二枚貝は、もやもやした白い物質を出します。昔の人は海にはおおはまぐりが棲んでいて、海上にスクリーン状もやもやを出して幻の建物を映し出すと考えていました。
おおはまぐりの出す幻なので、これを蜃気楼(シンキロウ)と呼んだのです。
『部首索引 虫(むし)』も御覧ください。
『振(シン)』zhènは、手の動きを貝の足を伸縮させる様子で示した形声文字です。漢字の足し算では、扌(手)+辰(元気に振う)=振(手を元気に振る・栄える)です。漢字の部首は『扌・てへん』です。自分から振り動かす場合に使います。『栄える 』の意味もあります。
映像ではこんな感じです。
音読みは呉音・漢音ともに『シン』、訓読みは『振(ふ)る』、『振(ふる)う』です。振り向く(ふりむく)、振り返る(ふりかえる)、振興(シンコウ)、振動(シンドウ)、振幅(シンプク)の振です。他へ移すの意味で振り替える(ふりかえる)等にも使います。
『振(シン・ふる)』は中学校で習う常用漢字です。
『震(シン)』zhènという漢字があります。こちらは自然界の振動を示した漢字・形声文字です。雨は天から水が降ってくる姿ですが、自然界の現象に使われます。漢字の足し算では、雨(自然界)+辰(振動する)=震(自然界が振動する)です。漢字の部首は『雨・あめ』です。自然におきる震え『武者震い(むしゃぶるい)』も震の漢字を使います。
音読みは呉音・漢音ともに『シン』、訓読みは『震(ふる)える』です。地震(ジシン)の震、自然におきる震え『武者震い(むしゃぶるい)』の震です。
東日本大震災で犠牲になられた方々に哀悼の意を表し、被災された方々に御見舞い申し上げます。被災地の復興を心よりお祈り致します。
『震(シン・ふるえる)』は中学校で習う常用漢字です。
『晨(シン)』chénという漢字があります。太陽が元気良く昇っていく朝を示す形声文字です。日に辰(元気が良い)を合わせます。人名用漢字です。あきら、あき○、あした、とき、あさ等の読み方があります。余談ですが、母校の寮に北晨寮(ホクシンリョウ)があります。
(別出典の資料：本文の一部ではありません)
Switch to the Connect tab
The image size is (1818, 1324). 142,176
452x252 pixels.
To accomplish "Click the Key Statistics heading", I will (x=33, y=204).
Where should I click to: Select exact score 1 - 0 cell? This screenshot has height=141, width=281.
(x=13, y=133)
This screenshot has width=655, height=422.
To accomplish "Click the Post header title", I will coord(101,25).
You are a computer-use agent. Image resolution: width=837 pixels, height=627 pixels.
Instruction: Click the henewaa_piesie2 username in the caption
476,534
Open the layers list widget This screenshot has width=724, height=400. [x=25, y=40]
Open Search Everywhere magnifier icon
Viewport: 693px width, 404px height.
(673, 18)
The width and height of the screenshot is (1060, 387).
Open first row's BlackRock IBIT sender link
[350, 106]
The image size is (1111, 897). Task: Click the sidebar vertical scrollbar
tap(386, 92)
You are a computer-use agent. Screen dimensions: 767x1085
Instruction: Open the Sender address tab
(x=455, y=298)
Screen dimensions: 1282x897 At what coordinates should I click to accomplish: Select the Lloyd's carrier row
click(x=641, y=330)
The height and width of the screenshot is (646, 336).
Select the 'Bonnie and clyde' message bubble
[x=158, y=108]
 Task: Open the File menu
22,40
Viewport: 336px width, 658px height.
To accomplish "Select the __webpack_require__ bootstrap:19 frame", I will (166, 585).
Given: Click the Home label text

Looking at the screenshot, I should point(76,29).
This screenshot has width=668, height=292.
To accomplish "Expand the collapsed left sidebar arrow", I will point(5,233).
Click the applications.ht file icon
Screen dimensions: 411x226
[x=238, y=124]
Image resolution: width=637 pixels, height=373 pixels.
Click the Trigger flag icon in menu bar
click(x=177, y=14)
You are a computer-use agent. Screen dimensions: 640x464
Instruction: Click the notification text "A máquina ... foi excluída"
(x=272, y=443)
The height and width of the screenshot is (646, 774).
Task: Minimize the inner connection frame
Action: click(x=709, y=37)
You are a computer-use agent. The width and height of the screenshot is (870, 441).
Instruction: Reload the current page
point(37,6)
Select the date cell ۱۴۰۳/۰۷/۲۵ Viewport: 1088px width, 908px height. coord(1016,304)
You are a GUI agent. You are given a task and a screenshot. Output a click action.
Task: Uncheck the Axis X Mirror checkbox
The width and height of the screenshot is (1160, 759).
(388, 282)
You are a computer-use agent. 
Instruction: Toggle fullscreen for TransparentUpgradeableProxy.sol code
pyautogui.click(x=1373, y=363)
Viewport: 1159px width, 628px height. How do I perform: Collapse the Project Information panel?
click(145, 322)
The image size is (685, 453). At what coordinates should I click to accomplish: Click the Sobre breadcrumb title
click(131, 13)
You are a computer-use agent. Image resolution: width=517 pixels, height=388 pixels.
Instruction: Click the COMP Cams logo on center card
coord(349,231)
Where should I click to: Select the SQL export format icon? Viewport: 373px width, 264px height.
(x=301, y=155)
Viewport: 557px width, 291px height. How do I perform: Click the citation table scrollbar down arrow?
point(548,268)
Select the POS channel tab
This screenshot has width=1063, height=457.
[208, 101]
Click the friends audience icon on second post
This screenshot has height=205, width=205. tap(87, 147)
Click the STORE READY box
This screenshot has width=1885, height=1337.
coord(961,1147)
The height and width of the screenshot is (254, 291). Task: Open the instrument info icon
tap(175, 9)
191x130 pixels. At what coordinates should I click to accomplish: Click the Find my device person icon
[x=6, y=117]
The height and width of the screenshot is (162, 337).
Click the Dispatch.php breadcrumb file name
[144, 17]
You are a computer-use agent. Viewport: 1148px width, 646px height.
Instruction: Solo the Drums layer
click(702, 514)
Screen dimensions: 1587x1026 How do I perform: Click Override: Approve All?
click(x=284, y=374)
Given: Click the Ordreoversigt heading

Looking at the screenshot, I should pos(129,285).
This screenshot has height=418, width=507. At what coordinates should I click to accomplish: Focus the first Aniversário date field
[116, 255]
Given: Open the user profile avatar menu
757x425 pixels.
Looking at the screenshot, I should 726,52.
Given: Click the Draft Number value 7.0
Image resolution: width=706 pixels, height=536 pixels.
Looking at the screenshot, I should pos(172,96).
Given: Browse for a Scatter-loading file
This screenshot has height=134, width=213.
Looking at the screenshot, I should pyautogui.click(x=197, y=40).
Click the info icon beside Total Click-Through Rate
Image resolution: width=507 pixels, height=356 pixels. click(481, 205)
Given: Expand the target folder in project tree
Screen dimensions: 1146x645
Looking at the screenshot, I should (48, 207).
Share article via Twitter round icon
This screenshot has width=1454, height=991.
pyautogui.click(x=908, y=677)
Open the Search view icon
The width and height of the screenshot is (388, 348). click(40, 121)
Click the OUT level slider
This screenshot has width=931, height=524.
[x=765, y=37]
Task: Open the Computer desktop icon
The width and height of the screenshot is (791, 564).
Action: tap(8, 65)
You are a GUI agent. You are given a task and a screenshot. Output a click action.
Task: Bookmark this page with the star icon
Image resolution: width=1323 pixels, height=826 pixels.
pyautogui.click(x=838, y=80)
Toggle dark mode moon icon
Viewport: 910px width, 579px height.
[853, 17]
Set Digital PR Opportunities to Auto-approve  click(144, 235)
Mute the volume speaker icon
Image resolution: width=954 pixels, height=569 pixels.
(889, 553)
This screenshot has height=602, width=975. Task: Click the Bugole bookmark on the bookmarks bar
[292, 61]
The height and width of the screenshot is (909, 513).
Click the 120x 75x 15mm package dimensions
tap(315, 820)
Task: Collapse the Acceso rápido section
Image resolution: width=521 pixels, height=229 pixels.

漢字足し算では、日+辰(元気良く動く)=晨(太陽が元気良く昇る朝)です。 部首は『日』、『晨』は人名漢字です。
辰を『柔らかく動く』の意味に使った漢字に『唇・脣(シン)』chúnという漢字があります。口(くち)、月(にくづき・体の一部)に辰を合わせます。どちらの漢字も 『くちびる』を表します。唇は常用漢字です。ですから唇の方が多く使われています。漢字の足し算では、口(くち)+辰(柔らかく動く)=唇(くちびる) 、月(体の一部)+辰(柔らかく動く)=脣(くちびる脣)です。脣は常用漢字ではありません。
『娠(シン)』shēn という漢字があります。女性のお腹の赤ちゃんが元気良く動く様子を漢字にした形声文字です。漢字の足し算では、女(女性)+辰(元気に動く)=娠(元気に動く子供を身ごもった女性)です。漢字の部首は『女』です。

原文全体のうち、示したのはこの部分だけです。